■ Exercise requirements
Report every line of the items below that contains the string "Click", treating uppercase and lowercase letters as different.

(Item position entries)
>> BEGIN

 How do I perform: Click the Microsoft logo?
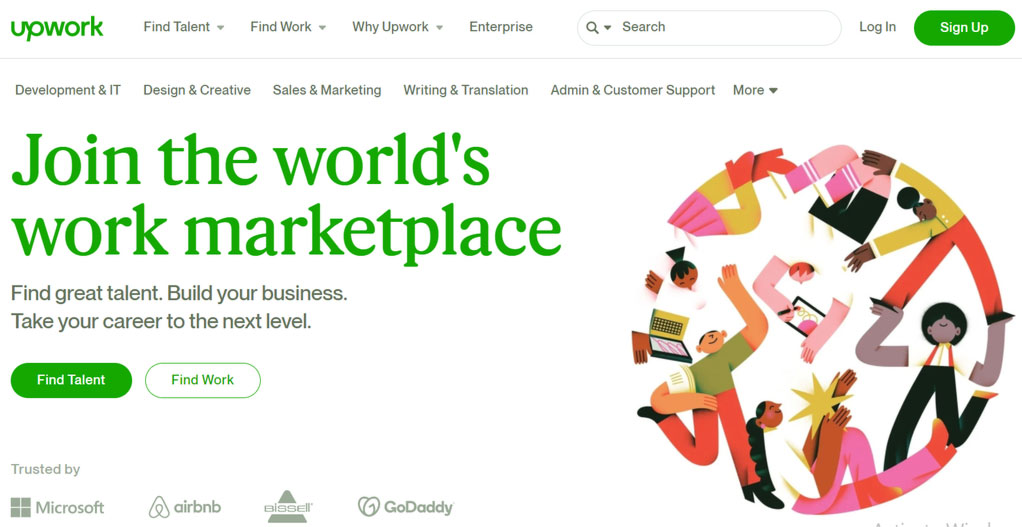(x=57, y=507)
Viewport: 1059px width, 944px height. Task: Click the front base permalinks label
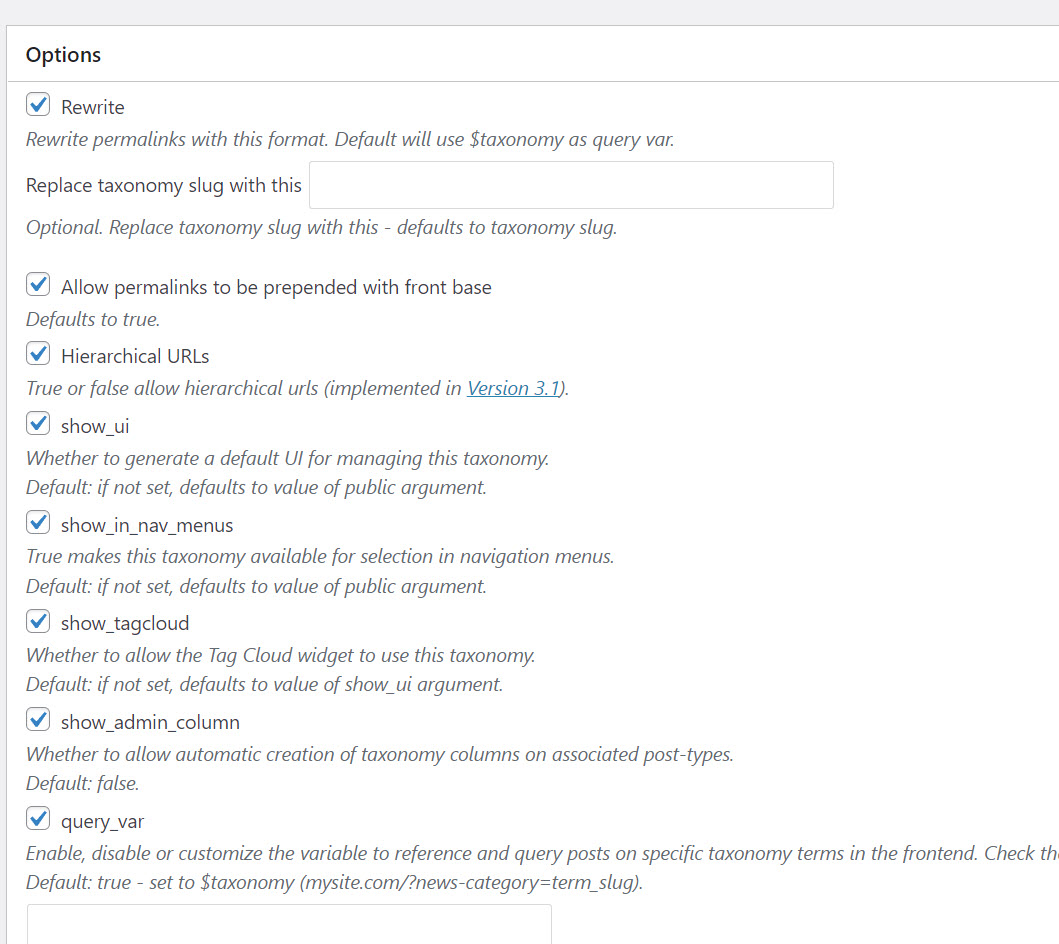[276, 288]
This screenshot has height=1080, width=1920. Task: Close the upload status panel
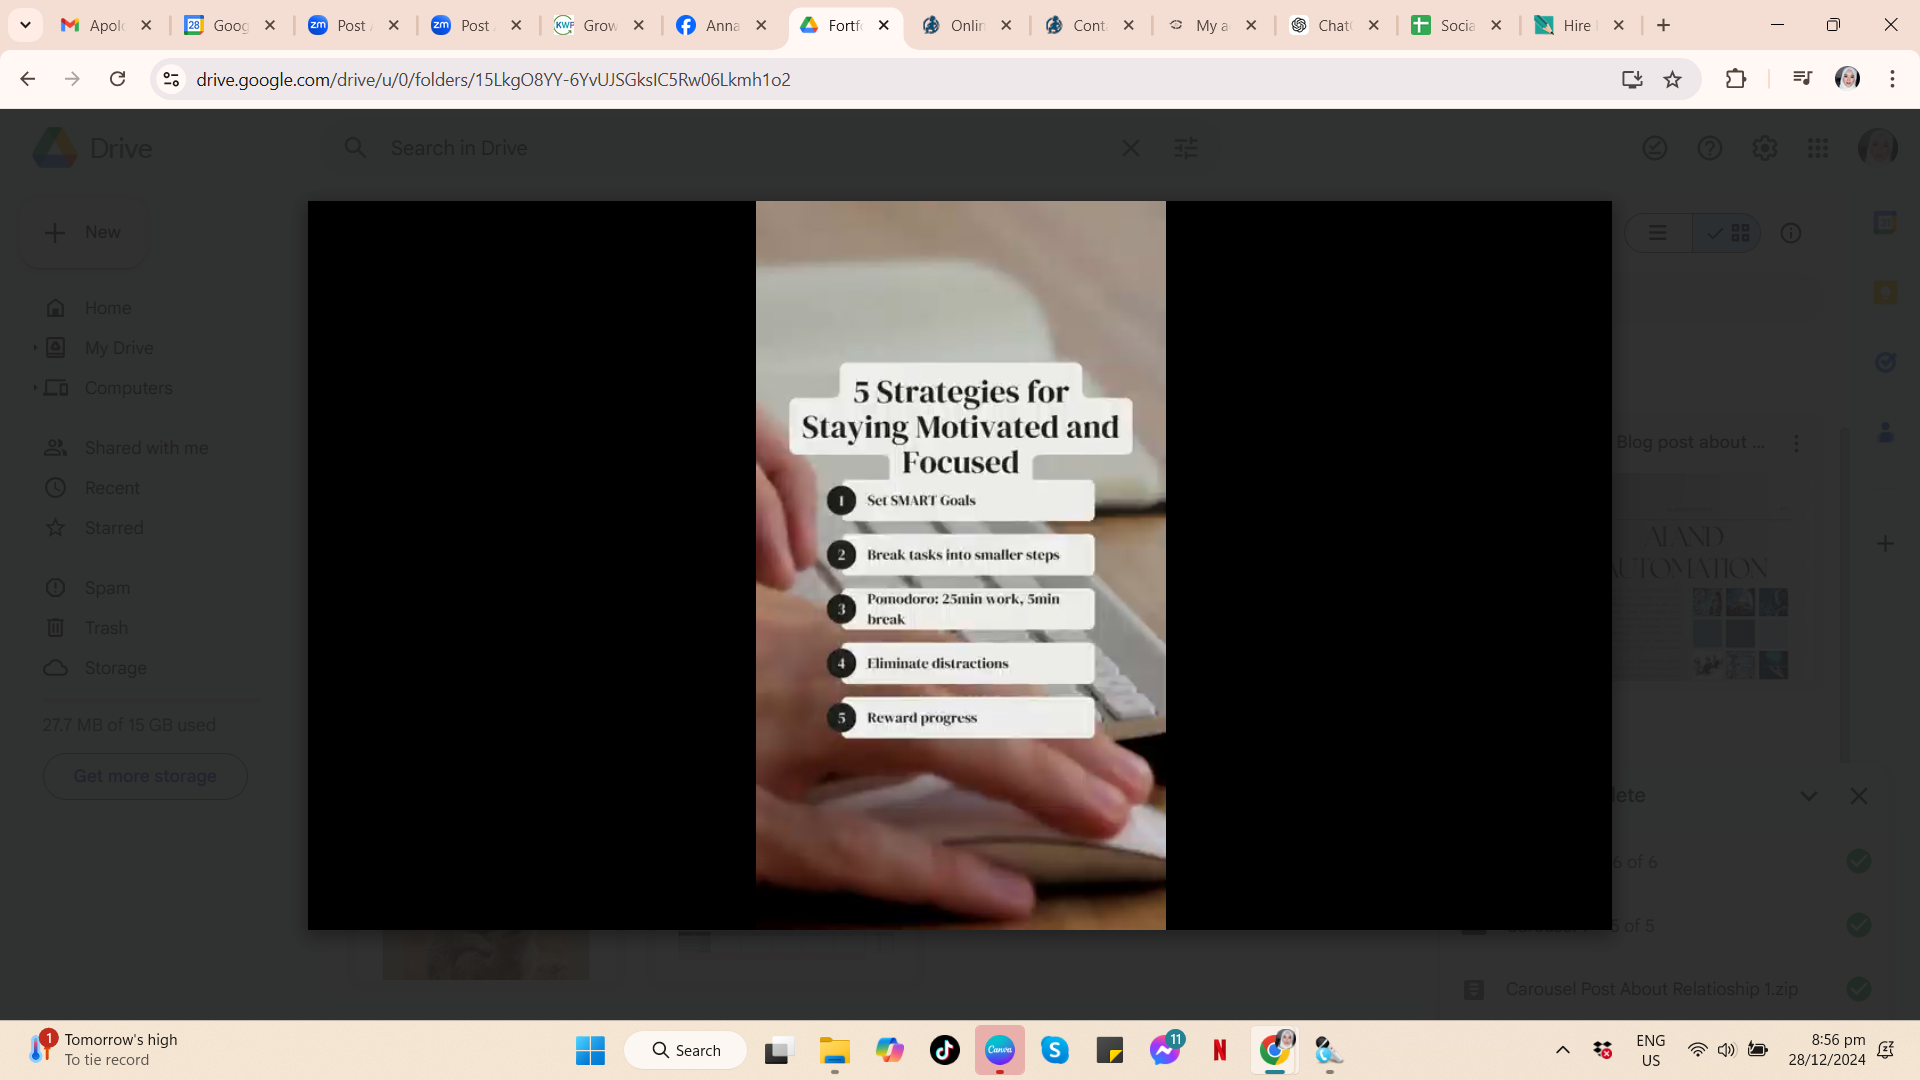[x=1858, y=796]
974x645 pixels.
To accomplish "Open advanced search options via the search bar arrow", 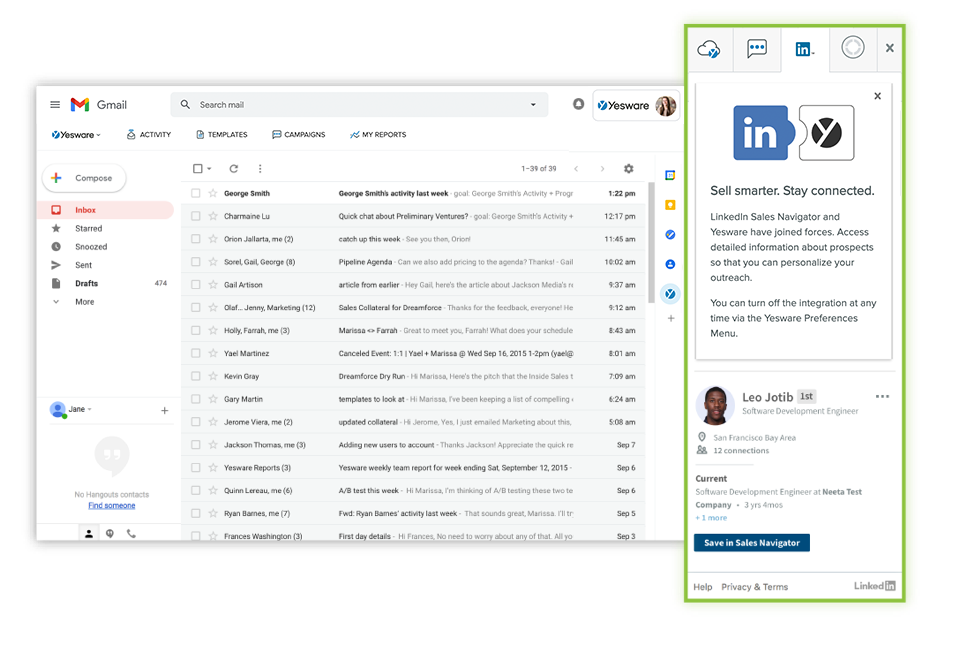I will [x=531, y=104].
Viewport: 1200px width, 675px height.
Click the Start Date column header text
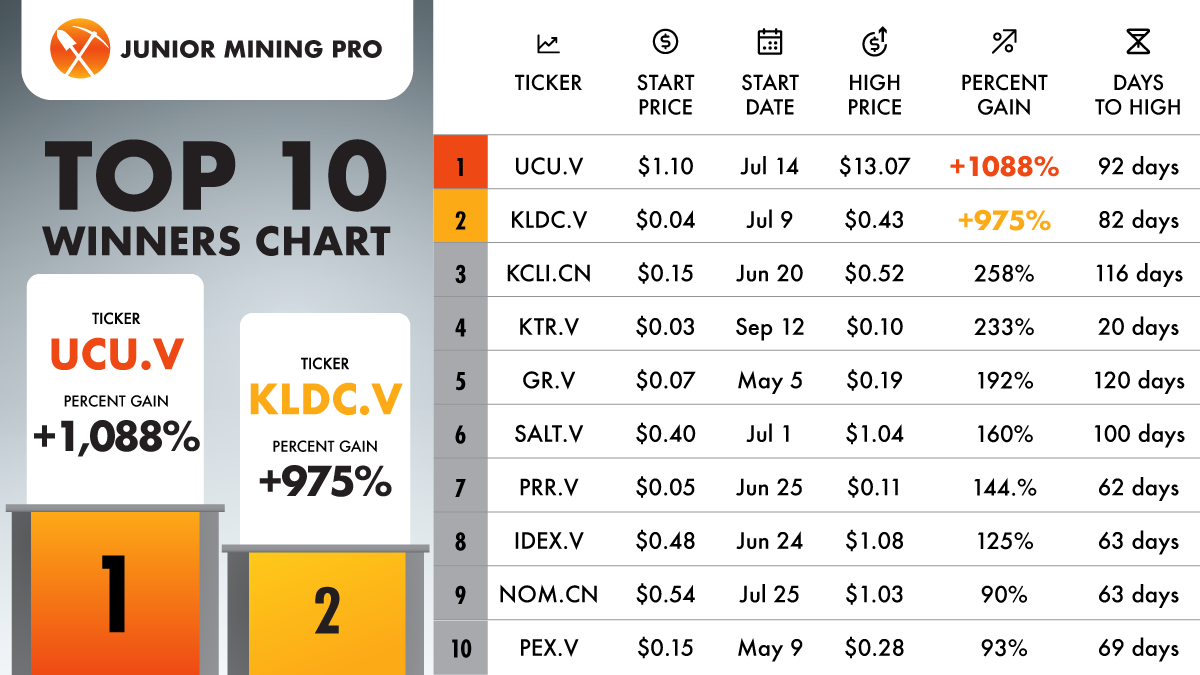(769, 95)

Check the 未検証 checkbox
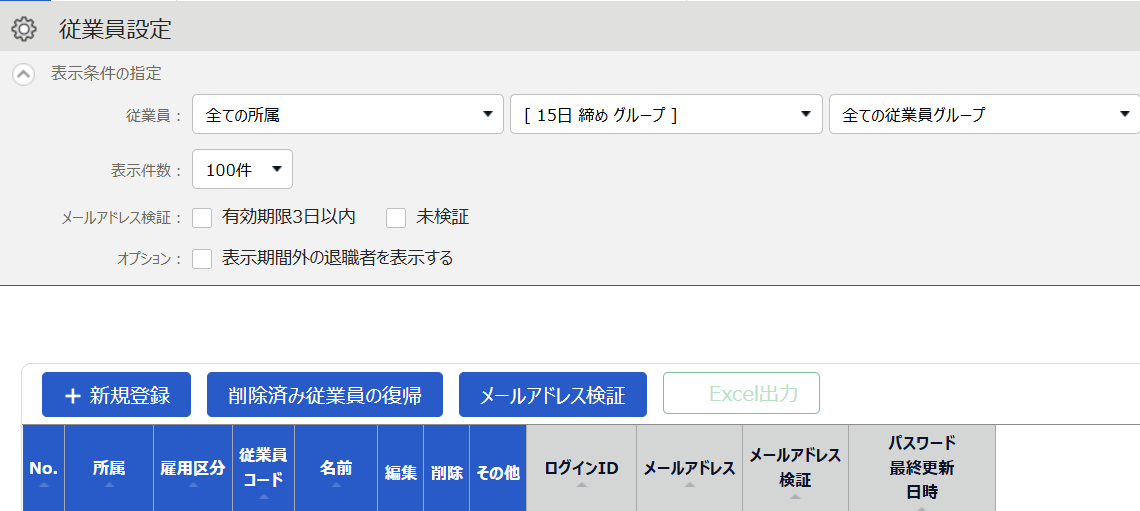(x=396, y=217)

>> END

■ Correct answer
 How do I perform: Click the Microsoft logo?
Viewport: 1059px width, 944px height. Task: Click the front base permalinks label
Click the Start Date column header text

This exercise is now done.